Practical Application

Correlated flakes usually share a root cause:

High positive correlation (both fail together): Shared dependency, database state, or service

High negative correlation (one fails when the other passes): Resource contention, ordering dependency

Cluster of correlated tests: Likely a shared infrastructure issue (database connection pool, file system, network)

Fixing one test in a correlated cluster often fixes all of them, making this metric extremely valuable for prioritization.

Advanced Metric 7: Cost per Flake

This metric translates flaky test impact into dollars, making it easy to communicate with non-technical stakeholders.

Calculation

def calculate_cost_per_flake(config):
    """
    config: {
        'avg_developer_hourly_rate': float,  # e.g., 75.0
        'avg_investigation_minutes': float,  # e.g., 30
        'avg_ci_cost_per_minute': float,  # e.g., 0.05
        'avg_pipeline_duration_minutes': float,  # e.g., 20
        'retries_per_flake': float,  # e.g., 1.5
    }
    """

RECORDED DATA

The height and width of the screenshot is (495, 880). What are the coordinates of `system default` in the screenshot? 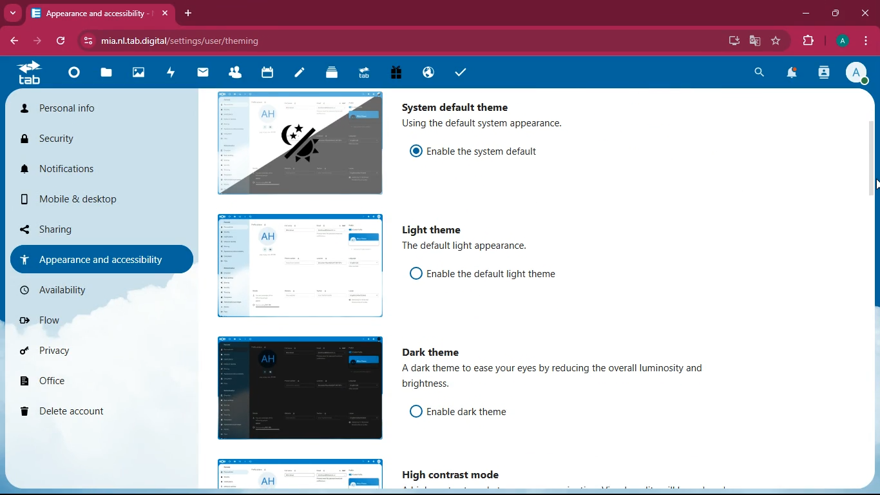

TASKS TO COMPLETE
(a) In the flaky test metrics text, what root cause does a high negative correlation between two tests usually indicate?
(b) List every configuration key that the cost-per-flake function in the flaky test metrics text expects.

TASK-BY-TASK RESULTS
(a) Resource contention or an ordering dependency.

(b) avg_developer_hourly_rate, avg_investigation_minutes, avg_ci_cost_per_minute, avg_pipeline_duration_minutes, retries_per_flake